Une ordonnance collective destinée aux personnes souffrant de problèmes gastriques et de troubles digestifs a été modifiée, à l'insu du ministère de la Santé, pour favoriser la vente d'un médicament en particulier, le Dexilant.

La Presse a appris que le ministère de la Santé vient d'envoyer une mise en demeure à la pharmaceutique Takeda, qui fabrique le médicament et qui est établie en Ontario.

La consommation de médicaments de la classe des inhibiteurs de la pompe à protons (IPP) ne cesse de monter en flèche. Ces médicaments sont prescrits aux personnes souffrant de problèmes gastriques, de brûlures d'estomac ou de troubles gastriques.

Pour tenter de contrôler les coûts, le Ministère a fixé à 0,55$ le prix maximal remboursé par comprimé par le régime public d'assurance médicaments. Cette décision est en vigueur depuis le 1er octobre.

Les patients dont le médicament dépasse ce prix maximal et qui ne veulent pas payer la différence peuvent demander à leurs médecins de remplir une ordonnance collective.

Le formulaire d'ordonnance collective, avec l'entête du ministère de la Santé, autorise ainsi le pharmacien qui le reçoit à substituer un médicament moins cher au médicament prescrit. Dans la classe des médicaments pour les problèmes gastriques, il existe quelques génériques et un novateur, le Dexilant, dans la gamme de prix remboursé par Québec.

Or, le ministère de la Santé a découvert que, dans plusieurs régions du Québec, l'ordonnance collective a été modifiée à son insu, mais porte toujours l'entête du Ministère. Le document indique précisément de remplacer le médicament par le Dexilant, fabriqué par Takeda.

Le Ministère a envoyé au cours des derniers jours une mise en garde aux différents ordres professionnels.

L'Ordre des pharmaciens a, à son tour, fait parvenir une note interne à tous ses pharmaciens pour les mettre en garde, une note dont La Presse a obtenu copie.

«Cette modification du modèle n'a pas été autorisée par le Ministère.

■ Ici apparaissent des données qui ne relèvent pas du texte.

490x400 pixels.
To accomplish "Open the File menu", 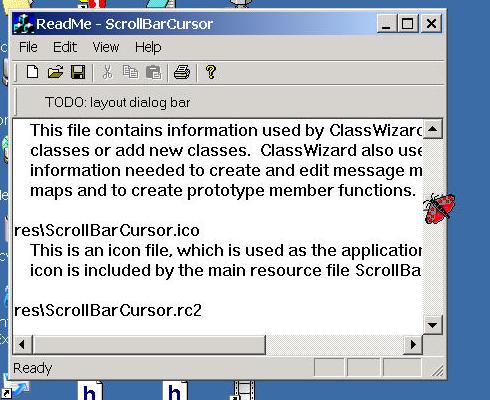I will (x=28, y=47).

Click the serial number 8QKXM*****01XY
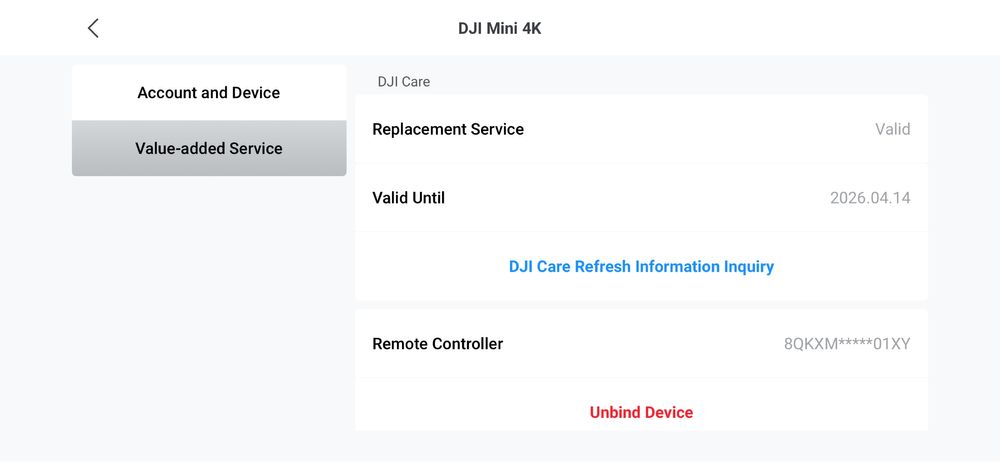click(x=847, y=344)
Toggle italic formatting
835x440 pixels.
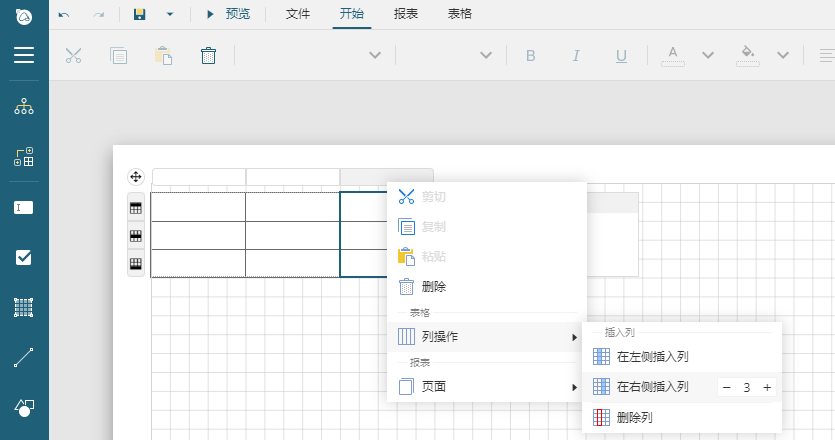tap(576, 55)
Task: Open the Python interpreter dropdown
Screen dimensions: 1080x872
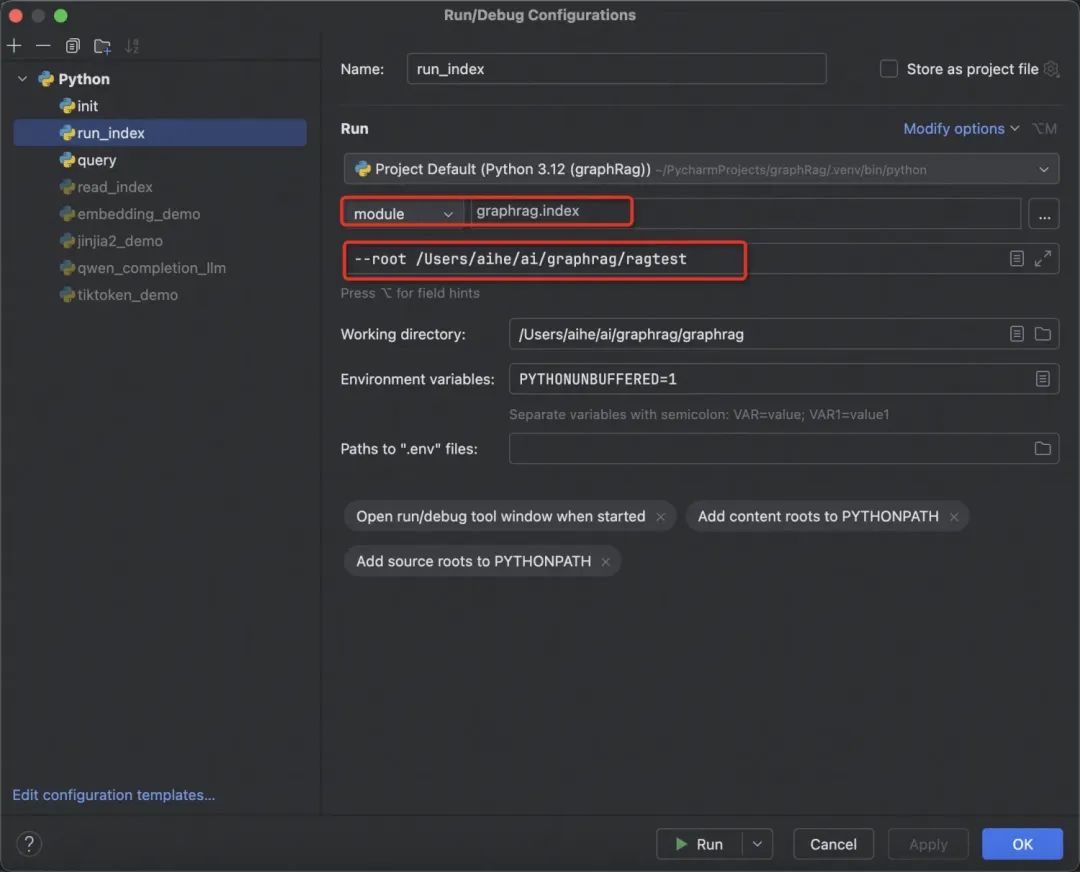Action: 1044,169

Le Ministère dénonce cette utilisation du modèle ministériel et prend actuellement des mesures pour cesser cette pratique», peut-on lire dans la note distribuée aux pharmaciens.

«Le but des ordonnances collectives a une visée thérapeutique et non une visée commerciale. Elles ne peuvent donc en aucun cas favoriser le médicament d'une compagnie», explique Ariane Lareau, attachée de presse du ministre de la Santé, Réjean Hébert, en rappelant qu'il est interdit de modifier une ordonnance collective.

«Devant cette situation intolérable», le Ministère a envoyé une mise en demeure à la pharmaceutique Takeda, confirme Mme Lareau.

Puisque les ordonnances collectives doivent être signées par des médecins, le Collège des médecins tente également de faire la lumière sur la situation, afin de déterminer si des médecins ont subi des pressions de la part de représentants pharmaceutiques.

Deux scénarios sont possibles, indique le président et directeur général du Collège, le Dr Charles Bernard. «Soit il y a quelqu'un qui fait de la pression pour que ce médicament soit prescrit et que certains médecins ont cédé à cela, ce que j'ignore totalement, soit que ce sont des initiatives personnelles parce que des médecins trouvent que ce médicament est meilleur que d'autres génériques.»

Takeda n'a pas voulu faire de commentaires.